▶ [Kısa görev]
Ekrem İmamoğlu hakkındaki yazıda "AK Parti teşkilatları" sözlerini içeren yerle açılıp "daha etkili olamazdı." ile kapanan bölümü olduğu gibi kopyalayın.

▶ [İncelenecek metin]
┌────────

Evet doğru, Türkiye'de her zaman "mağdur profil", siyaseti etkileyen en önemli karakteristik özelliklerden biri olmuştur. Cumhurbaşkanı Erdoğan'ı başbakanlığa taşıyan en önemli iki şeyden biri de önünün kesilmek istenmesi, yani mağduriyeti, ikincisi de başarılı bir belediye başkanlığı süreci oldu.
AK Parti teşkilatları da dahil Türkiye’de bulunan tüm siyasi partiler Ekrem İmamoğlu için seferber olup kapı kapı dolaşarak seçim kampanyası yapsa mahkemenin vermiş olduğu “siyasi yasak” kararından daha etkili olamazdı.
Zaten dün de Saraçhane’de toplanan kalabalık tepki gösterisinden daha çok kararı “kutluyor” gibiydi. Meral Akşener’i bile uzun zamandır böylesine mutlu görmemiştim, bu karar için Ekrem İmamoğlu’nu “tebriğe” mi gelmişti yoksa?
Evet doğru, Türkiye’de her zaman “mağdur profil”, siyaseti etkileyen en önemli karakteristik özelliklerden biri olmuştur. Cumhurbaşkanı Erdoğan’ı başbakanlığa taşıyan en önemli iki şeyden biri de önünün kesilmek istenmesi, yani mağduriyeti, ikincisi de başarılı bir belediye başkanlığı süreci oldu.
Ekrem İmamoğlu’nun Erdoğan gibi başarıyla anlatacağı bir belediye başkanlığı süreci şu ana kadar yok. Belki de Türkiye’de kimsenin başına gelmeyecek talih kuşu 25 yıl aradan sonra 2019 yılında ona konmuştu. Yıllar boyu anlatacağı sadece bir eser ona yeterdi, o daha çok iki kere seçim kazanmanın verdiği motivasyonla siyasetin daha da ilerisine çıkmak isteyen bir profili tercih etti.

└────────

Kayıtlı veriler
┌────────

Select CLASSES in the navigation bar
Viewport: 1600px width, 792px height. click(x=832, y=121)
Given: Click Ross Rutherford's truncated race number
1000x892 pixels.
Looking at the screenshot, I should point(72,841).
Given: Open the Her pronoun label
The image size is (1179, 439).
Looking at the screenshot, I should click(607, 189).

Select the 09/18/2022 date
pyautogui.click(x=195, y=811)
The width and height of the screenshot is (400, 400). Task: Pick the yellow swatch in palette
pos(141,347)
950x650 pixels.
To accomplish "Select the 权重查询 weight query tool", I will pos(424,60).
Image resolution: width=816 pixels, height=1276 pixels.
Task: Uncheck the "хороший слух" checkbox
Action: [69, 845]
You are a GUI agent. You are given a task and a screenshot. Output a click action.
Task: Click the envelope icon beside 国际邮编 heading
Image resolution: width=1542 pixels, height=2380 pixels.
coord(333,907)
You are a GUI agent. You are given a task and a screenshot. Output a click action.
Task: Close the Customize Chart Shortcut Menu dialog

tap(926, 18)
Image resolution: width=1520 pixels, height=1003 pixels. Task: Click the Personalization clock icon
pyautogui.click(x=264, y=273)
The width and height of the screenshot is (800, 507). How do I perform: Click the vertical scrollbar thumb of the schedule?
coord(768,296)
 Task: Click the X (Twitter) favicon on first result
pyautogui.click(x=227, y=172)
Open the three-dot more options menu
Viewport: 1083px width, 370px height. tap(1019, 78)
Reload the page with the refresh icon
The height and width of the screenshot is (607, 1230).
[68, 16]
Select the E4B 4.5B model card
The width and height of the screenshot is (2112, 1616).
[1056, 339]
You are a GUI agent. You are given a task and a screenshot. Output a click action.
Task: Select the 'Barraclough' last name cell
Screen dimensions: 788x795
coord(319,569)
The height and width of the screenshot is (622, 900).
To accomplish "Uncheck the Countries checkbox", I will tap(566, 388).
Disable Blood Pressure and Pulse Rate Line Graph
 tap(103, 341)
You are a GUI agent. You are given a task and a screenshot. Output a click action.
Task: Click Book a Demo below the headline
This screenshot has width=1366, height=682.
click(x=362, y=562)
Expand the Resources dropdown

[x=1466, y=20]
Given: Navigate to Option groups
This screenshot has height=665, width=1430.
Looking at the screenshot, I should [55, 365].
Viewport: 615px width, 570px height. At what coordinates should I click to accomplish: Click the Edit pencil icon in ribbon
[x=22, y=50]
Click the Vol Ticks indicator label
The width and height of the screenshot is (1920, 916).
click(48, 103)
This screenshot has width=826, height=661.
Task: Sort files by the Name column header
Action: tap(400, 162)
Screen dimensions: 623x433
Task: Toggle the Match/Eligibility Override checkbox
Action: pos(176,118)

└────────

▶ [Sorunun yanıtı]
AK Parti teşkilatları da dahil Türkiye’de bulunan tüm siyasi partiler Ekrem İmamoğlu için seferber olup kapı kapı dolaşarak seçim kampanyası yapsa mahkemenin vermiş olduğu “siyasi yasak” kararından daha etkili olamazdı.